Given instruction 1: Using the Hilda Grayson Finney biography, answer yes or no for whether each statement agrees with it, and quote the words that decide it: (a) She was born in Estill, South Carolina. (b) She graduated from a college in Birmingham. (c) She was a field representative for the Association for the Study of Negro Life and History in the 1950s.
Given instruction 2: Write the next part of the Hilda Grayson Finney biography, picking up after its final sentence.

Document segment:
-------------------------

- Hilda Grayson (later Finney), from a 1942 newspaper
- Born: Hilda Veronica Grayson November 29, 1913 Estill, South Carolina, U.S.
- Died: June 1, 1976 (age 62) Los Angeles, California, U.S.
- Occupations: Educator, public historian

= Hilda Grayson Finney =

American educator

Hilda Veronica Grayson Finney (November 29, 1913 – June 1, 1976) was an American educator. She was a field representative for the Association for the Study of Negro Life and History in the 1940s. She was founder and director of the Center for Extended American History, a Los Angeles archive for materials concerning Black History Week.

==Early life and education==
Grayson was born in Estill, South Carolina, the daughter of Edgar Grayson. She graduated from Morris Brown College in Atlanta.

-------------------------

Record list:
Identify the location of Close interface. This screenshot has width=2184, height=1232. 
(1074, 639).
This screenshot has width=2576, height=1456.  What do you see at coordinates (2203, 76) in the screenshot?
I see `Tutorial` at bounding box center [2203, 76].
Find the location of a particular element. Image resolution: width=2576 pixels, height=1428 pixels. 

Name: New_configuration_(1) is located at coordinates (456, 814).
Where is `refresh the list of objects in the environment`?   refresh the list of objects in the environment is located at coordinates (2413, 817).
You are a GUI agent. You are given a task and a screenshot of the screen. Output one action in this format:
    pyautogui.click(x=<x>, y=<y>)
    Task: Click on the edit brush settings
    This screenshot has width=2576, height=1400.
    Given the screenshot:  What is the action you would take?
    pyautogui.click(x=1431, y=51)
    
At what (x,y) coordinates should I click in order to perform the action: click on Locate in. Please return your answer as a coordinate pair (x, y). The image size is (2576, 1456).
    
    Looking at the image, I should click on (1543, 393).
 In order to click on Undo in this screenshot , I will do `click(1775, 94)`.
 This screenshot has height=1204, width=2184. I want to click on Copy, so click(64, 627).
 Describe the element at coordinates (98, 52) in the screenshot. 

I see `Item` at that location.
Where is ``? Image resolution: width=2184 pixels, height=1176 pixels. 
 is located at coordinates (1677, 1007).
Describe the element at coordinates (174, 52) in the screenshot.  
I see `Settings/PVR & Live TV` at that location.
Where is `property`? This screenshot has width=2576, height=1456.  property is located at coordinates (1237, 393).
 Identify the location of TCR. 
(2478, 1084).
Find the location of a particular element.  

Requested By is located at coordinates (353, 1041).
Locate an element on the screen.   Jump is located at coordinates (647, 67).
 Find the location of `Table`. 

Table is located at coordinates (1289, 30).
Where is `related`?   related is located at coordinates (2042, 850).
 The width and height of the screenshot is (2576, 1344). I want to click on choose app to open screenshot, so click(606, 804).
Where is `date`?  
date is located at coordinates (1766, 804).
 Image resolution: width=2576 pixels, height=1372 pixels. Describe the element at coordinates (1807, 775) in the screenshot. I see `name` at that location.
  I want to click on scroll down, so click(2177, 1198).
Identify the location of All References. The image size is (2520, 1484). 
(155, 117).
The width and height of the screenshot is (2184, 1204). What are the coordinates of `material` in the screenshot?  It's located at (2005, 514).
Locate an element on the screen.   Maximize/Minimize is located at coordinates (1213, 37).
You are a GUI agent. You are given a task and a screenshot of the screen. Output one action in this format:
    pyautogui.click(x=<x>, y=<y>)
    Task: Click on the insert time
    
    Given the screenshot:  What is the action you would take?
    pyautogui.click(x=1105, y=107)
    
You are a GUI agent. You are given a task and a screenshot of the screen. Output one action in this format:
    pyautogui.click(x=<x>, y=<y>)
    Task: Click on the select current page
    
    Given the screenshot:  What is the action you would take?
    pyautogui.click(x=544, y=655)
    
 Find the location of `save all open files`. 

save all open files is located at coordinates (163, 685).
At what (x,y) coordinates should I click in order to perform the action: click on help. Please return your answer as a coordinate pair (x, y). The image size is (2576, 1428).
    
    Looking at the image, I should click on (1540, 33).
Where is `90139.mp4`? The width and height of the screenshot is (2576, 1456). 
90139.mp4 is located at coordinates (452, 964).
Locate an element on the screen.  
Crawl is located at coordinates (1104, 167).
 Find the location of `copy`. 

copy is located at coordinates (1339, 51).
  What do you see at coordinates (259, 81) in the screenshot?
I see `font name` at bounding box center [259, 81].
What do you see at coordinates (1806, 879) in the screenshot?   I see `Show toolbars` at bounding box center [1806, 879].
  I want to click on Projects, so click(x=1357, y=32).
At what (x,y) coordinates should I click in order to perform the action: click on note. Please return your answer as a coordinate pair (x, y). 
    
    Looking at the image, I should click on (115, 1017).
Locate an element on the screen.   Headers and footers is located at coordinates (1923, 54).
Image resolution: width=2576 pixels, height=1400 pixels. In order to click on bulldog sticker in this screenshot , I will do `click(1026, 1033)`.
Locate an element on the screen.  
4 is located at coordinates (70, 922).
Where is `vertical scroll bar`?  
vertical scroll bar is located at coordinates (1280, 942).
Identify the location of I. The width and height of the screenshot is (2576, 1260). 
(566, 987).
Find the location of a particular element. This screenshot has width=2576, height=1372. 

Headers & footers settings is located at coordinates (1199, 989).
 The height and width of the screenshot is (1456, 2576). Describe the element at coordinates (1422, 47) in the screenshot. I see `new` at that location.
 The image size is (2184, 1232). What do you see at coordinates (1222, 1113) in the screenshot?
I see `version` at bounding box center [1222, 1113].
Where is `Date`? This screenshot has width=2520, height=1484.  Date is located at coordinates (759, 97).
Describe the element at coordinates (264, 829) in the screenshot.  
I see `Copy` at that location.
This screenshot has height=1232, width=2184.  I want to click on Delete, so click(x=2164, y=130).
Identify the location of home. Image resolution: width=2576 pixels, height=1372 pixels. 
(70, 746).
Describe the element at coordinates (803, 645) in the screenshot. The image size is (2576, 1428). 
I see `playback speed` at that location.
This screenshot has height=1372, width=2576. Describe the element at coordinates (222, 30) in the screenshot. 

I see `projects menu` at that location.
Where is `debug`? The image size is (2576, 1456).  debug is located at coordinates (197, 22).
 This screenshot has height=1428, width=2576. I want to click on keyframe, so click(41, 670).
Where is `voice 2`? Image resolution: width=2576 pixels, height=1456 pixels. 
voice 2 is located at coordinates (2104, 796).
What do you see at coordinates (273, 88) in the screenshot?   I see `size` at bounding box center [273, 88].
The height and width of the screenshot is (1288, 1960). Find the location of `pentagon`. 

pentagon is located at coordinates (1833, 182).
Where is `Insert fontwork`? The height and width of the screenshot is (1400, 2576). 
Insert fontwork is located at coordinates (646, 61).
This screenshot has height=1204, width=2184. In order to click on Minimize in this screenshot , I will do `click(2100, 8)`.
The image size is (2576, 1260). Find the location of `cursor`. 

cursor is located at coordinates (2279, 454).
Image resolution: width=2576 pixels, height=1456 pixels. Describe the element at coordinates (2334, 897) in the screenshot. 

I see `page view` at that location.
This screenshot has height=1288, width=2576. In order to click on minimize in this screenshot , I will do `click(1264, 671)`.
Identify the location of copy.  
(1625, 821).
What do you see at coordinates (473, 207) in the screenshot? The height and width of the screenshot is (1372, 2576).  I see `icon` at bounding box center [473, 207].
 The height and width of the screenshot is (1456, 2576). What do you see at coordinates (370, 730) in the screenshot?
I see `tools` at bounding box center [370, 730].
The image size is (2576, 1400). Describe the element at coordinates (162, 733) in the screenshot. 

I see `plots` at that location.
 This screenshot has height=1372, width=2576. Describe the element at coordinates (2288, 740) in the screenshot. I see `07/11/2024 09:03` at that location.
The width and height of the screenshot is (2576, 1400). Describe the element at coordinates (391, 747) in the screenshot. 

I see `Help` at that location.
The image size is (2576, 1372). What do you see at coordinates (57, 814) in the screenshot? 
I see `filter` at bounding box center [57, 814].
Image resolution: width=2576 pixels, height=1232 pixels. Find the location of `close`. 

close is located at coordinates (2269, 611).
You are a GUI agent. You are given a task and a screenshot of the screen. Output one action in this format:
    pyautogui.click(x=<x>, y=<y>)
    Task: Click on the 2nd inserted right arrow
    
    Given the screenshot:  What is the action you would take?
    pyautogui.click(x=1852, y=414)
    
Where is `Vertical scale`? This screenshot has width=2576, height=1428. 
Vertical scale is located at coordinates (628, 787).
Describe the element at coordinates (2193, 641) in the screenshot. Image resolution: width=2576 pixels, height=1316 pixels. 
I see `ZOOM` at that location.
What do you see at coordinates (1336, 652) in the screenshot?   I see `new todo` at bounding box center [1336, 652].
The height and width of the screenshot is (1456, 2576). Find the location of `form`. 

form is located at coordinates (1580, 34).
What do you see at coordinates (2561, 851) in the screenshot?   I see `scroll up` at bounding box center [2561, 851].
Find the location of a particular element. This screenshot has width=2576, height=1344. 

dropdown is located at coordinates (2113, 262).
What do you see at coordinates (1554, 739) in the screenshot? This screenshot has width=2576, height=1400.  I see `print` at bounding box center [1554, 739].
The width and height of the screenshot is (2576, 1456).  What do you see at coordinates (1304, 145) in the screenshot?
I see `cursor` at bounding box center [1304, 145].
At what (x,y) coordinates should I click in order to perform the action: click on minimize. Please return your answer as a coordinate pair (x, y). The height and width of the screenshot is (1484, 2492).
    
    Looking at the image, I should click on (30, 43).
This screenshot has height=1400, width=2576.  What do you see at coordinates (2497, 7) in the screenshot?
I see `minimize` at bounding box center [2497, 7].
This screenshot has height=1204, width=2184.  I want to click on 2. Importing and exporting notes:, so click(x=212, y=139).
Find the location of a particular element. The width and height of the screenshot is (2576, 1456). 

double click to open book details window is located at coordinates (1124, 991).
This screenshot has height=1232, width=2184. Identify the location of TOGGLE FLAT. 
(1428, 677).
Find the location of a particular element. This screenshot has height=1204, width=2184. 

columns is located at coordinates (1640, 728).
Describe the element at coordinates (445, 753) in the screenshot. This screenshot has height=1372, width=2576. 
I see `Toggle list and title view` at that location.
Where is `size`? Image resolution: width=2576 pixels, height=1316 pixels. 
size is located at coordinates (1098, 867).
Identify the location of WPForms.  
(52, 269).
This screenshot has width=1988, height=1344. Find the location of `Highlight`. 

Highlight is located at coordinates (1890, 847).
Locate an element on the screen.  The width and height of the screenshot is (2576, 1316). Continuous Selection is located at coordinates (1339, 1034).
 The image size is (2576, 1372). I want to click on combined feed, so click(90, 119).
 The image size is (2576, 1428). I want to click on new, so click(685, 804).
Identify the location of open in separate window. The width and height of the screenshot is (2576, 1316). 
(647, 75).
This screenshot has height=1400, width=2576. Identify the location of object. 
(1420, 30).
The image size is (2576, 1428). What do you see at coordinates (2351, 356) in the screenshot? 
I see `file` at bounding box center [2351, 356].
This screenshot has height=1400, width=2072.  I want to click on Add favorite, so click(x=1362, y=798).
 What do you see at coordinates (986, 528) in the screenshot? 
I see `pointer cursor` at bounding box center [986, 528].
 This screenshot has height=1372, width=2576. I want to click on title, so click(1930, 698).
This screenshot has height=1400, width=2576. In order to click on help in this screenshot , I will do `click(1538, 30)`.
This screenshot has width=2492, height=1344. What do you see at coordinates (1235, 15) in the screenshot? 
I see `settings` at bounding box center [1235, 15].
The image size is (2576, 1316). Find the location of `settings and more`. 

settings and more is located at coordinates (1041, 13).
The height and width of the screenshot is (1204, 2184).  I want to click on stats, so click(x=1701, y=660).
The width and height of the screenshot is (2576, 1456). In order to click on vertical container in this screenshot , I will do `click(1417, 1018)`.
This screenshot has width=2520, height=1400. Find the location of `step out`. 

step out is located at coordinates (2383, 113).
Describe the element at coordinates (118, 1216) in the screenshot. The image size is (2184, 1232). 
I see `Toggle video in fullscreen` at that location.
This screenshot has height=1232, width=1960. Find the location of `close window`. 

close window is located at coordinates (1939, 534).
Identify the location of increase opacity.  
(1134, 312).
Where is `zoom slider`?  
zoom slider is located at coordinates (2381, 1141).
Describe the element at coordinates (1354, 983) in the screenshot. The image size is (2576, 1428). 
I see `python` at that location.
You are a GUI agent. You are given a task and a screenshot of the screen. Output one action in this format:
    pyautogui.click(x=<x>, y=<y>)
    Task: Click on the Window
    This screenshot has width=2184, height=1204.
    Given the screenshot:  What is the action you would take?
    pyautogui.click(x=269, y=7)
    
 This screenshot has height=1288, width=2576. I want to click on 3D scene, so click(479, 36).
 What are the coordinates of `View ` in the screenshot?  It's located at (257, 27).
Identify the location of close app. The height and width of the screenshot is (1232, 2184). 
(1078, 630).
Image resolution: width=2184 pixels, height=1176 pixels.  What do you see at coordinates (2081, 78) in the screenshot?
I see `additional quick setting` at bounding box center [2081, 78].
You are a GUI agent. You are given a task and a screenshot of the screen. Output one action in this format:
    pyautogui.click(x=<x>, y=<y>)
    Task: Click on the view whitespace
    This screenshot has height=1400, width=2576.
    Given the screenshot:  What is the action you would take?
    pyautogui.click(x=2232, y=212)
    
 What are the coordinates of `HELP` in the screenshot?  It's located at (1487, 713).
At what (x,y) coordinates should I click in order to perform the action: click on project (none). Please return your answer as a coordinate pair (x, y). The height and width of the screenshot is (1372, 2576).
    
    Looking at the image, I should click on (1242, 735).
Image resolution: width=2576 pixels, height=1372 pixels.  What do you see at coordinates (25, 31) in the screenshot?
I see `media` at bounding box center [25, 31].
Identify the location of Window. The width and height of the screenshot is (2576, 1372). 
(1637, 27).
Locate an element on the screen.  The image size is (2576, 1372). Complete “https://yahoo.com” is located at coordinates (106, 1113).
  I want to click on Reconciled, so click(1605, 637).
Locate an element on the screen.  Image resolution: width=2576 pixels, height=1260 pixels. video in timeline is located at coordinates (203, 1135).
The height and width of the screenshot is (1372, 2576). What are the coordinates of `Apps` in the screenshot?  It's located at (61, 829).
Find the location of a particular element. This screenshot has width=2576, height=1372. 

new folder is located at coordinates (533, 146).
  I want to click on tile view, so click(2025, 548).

-------------------------

Right answer 1:
(a) Yes: "Grayson was born in Estill, South Carolina, the daughter of Edgar Grayson."
(b) No: "She graduated from Morris Brown College in Atlanta."
(c) No: "She was a field representative for the Association for the Study of Negro Life and History in the 1940s."

Right answer 2:
==Career==
Grayson was a teacher in Allendale, South Carolina. In 1939, she was forbidden to teach Black history lessons to her students. Later, she succeeded in getting thirteen books on Black history added to the state's approved list for school use. Based on this success, Carter G. Woodson hired her as field representative at the Association for the Study of Negro Life and History in 1942. Her work included traveling through the eastern United States, holding workshops on teaching Black history, advising on historical preservation, and recommending reading and curriculum materials. She was also secretary of the Bethune-Cookman College Fund, and a leader in the Palmetto State Teachers Association. She was a member of Alpha Kappa Alpha.

After she moved to Los Angeles around 1960, she opened her extensive collections as the Center for Extended American History, in her home on Crenshaw Boulevard, to support educators and researchers interested in Black history. She was involved in activities of the Congress of Afrikan People in southern California. In her last years, she taught weekly Black history courses at the men's prison in Chino.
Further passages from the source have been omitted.